--- START ---
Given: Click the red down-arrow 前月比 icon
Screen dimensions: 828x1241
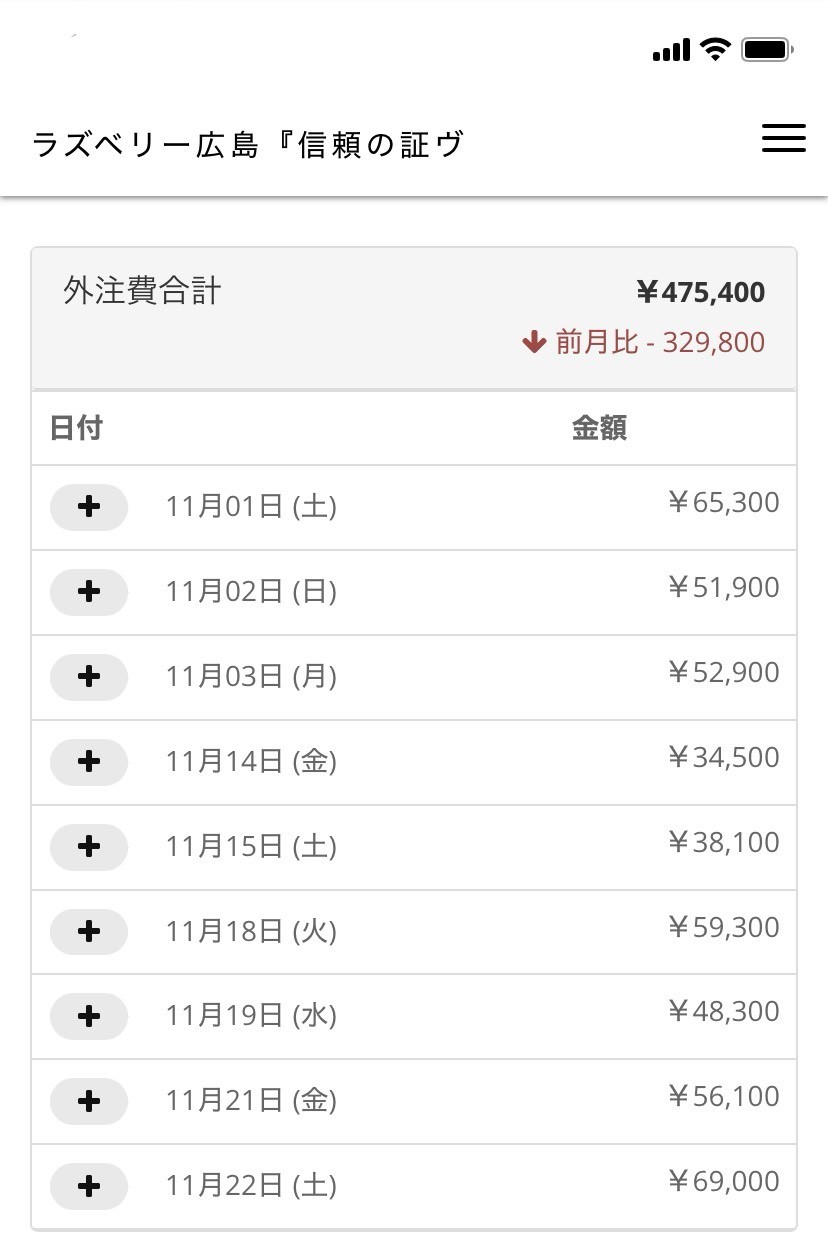Looking at the screenshot, I should pyautogui.click(x=533, y=343).
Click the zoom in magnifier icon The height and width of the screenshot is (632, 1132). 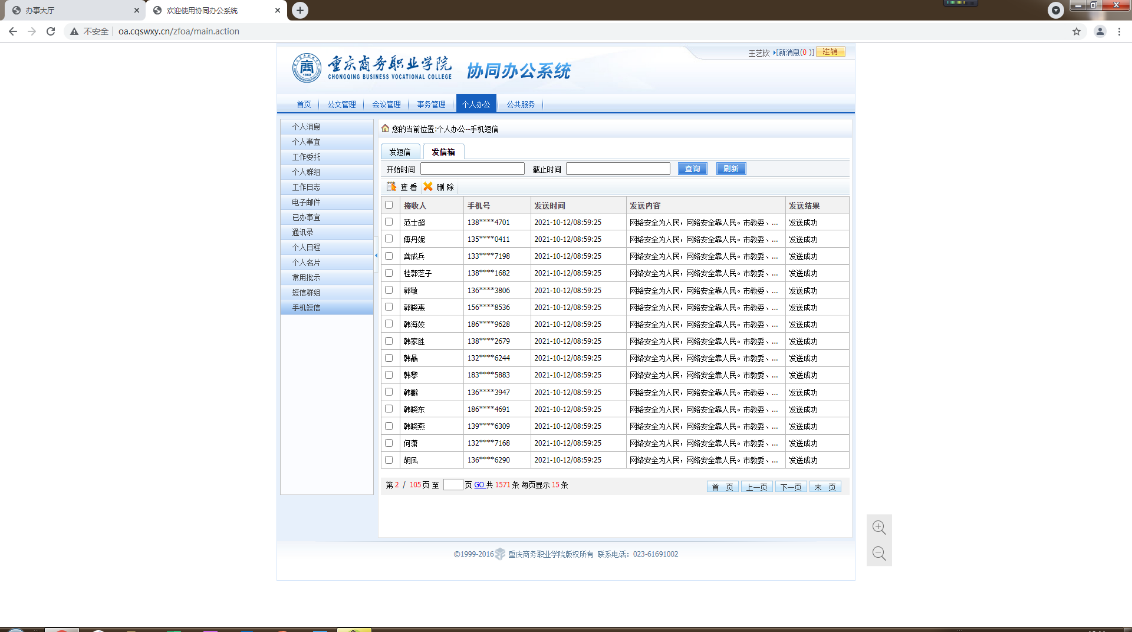click(x=879, y=528)
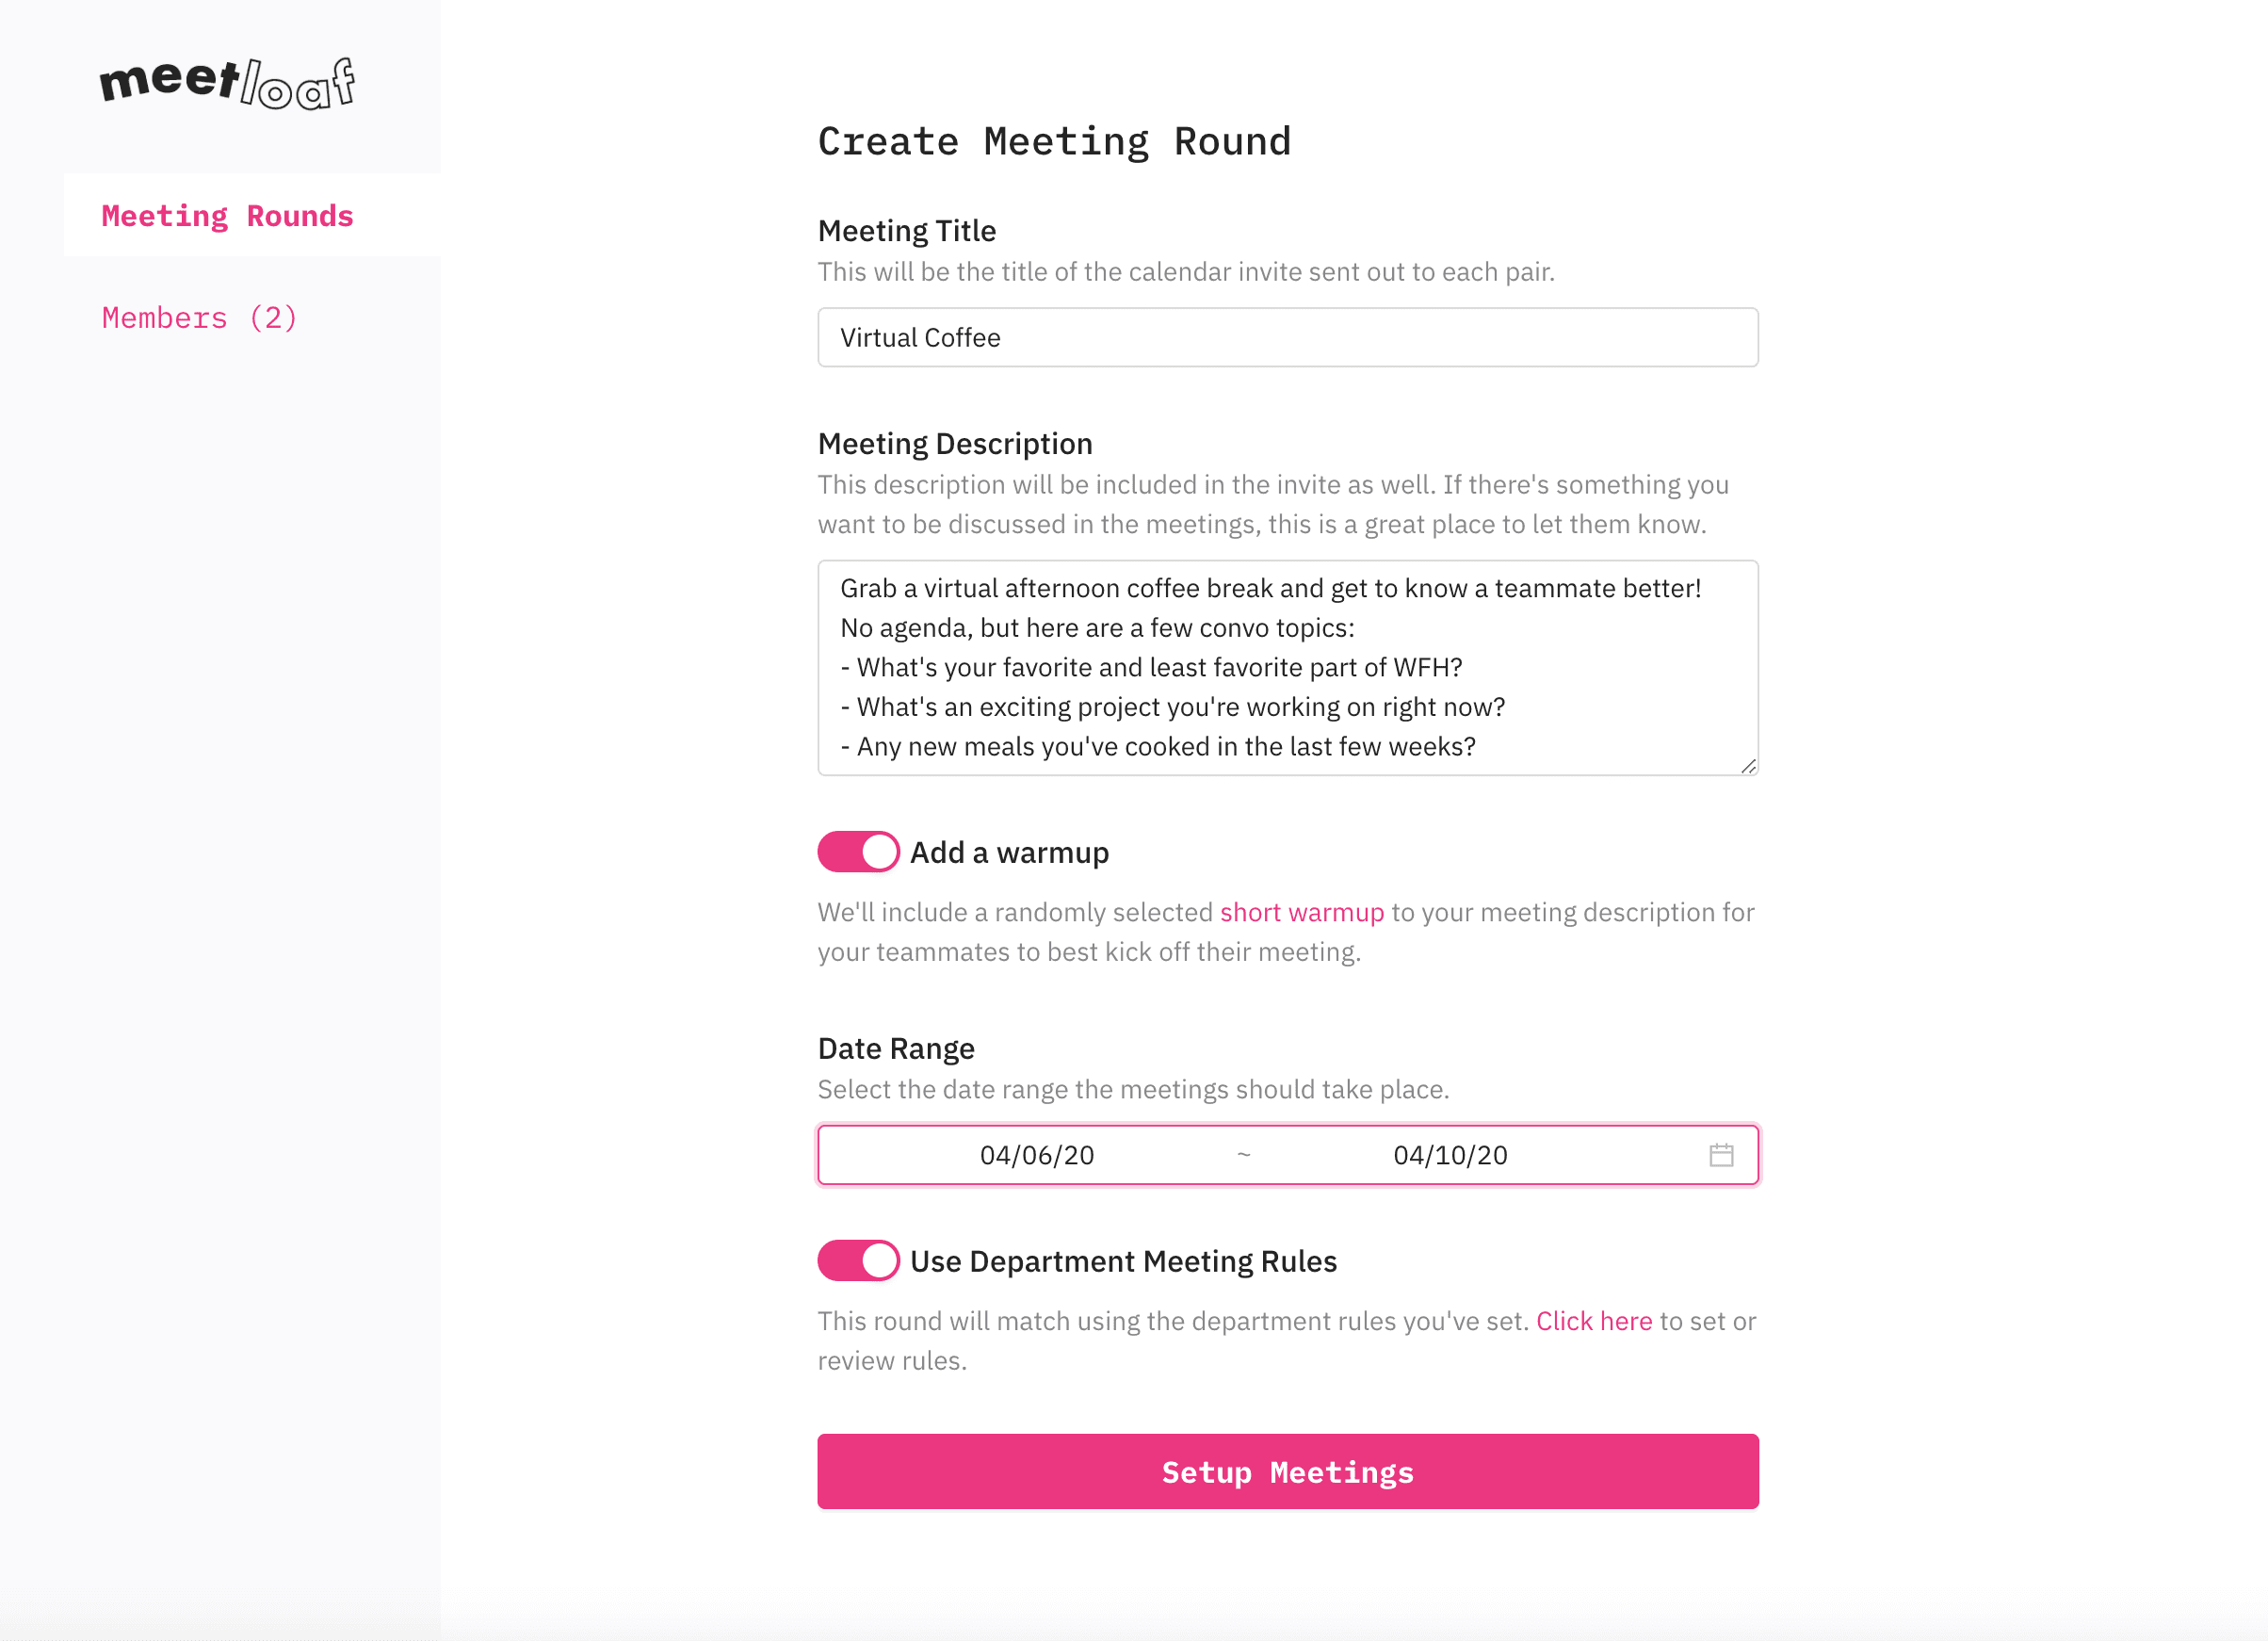Click the tilde separator between dates

(1244, 1155)
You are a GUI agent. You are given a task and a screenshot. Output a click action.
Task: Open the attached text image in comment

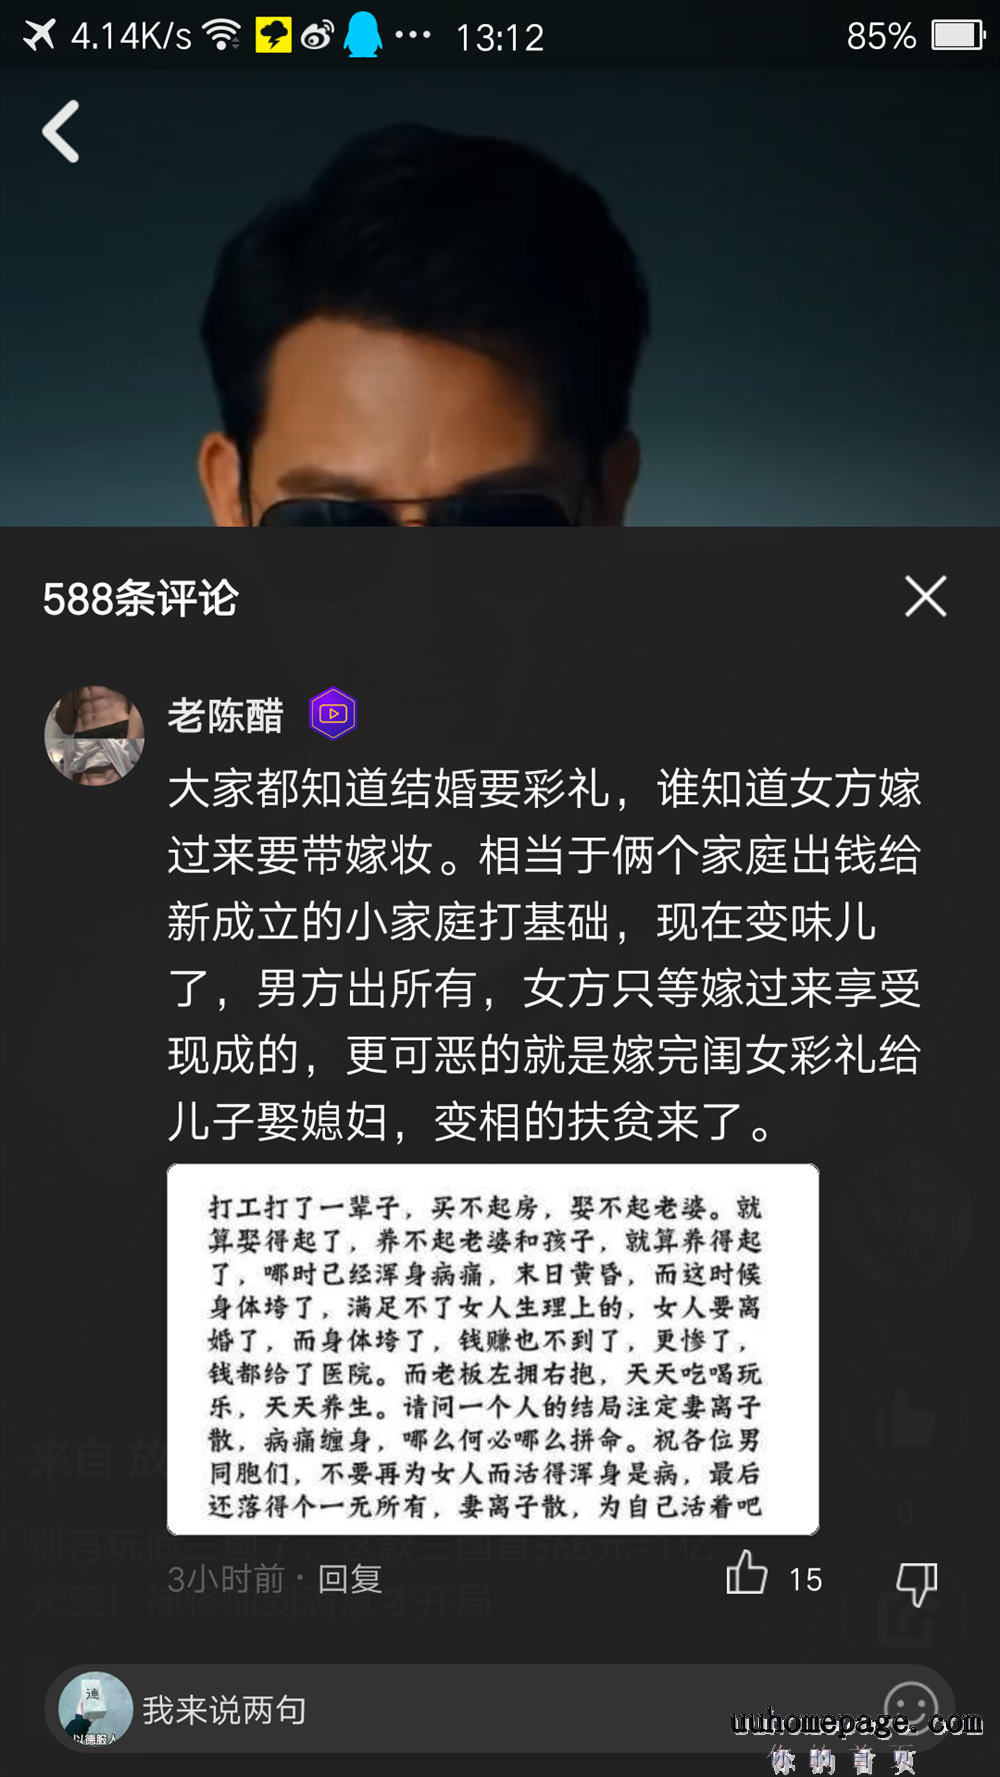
--- END ---
- **Brief**
An exact restatement is expected of the lines from the line containing "You are a GUI" to the end of the data above, pictures excluded.

- **Output below**
You are a GUI agent. You are given a task and a screenshot. Output a click action.
Task: Open the attached text image in comment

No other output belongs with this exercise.